*Assigned task*
All of the data should be repeated exactly; pictures are not part of the copy.

*Extracted data*
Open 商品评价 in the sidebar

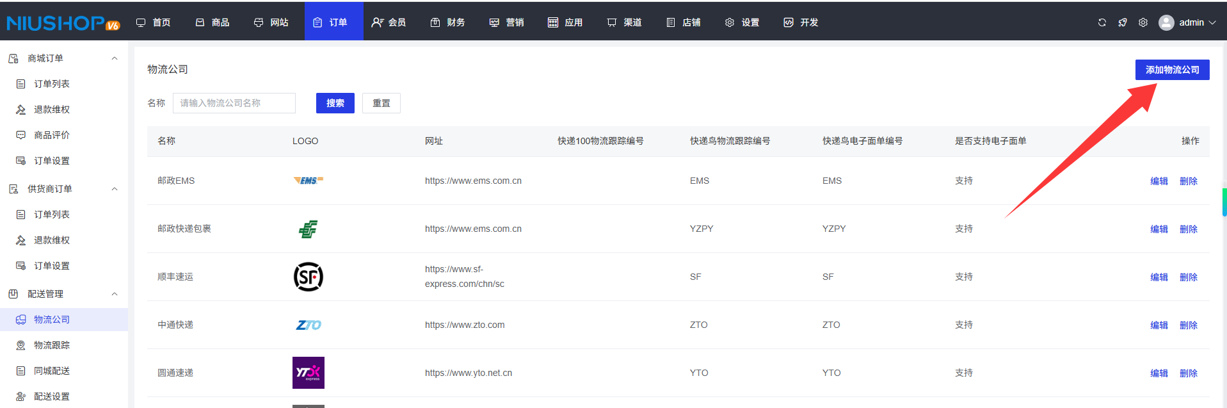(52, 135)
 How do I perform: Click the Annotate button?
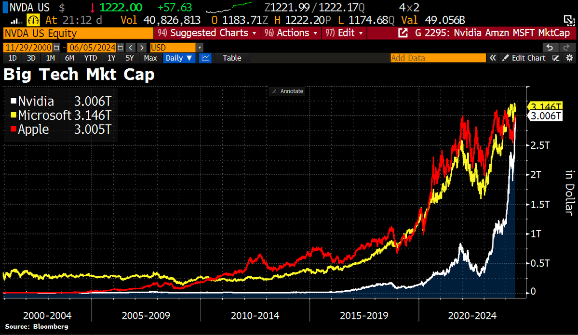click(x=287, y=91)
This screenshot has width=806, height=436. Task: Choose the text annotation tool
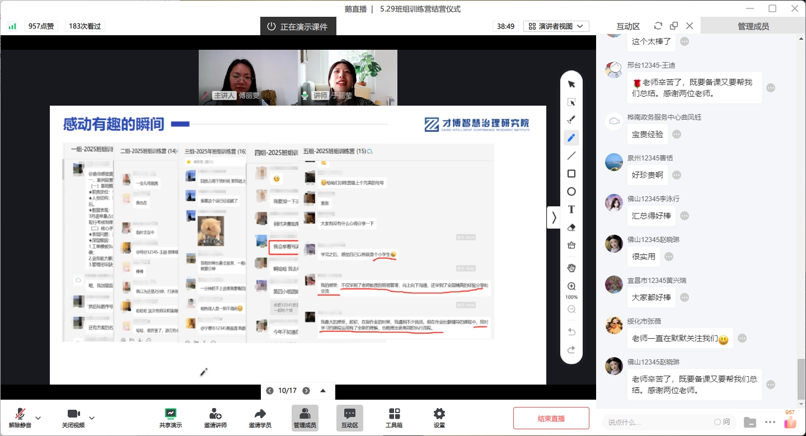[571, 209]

*Task answer*
Open 商品评价 in the sidebar

(52, 135)
 How do I perform: Click the Annotate button?
click(x=287, y=91)
This screenshot has width=806, height=436. Task: Choose the text annotation tool
[571, 209]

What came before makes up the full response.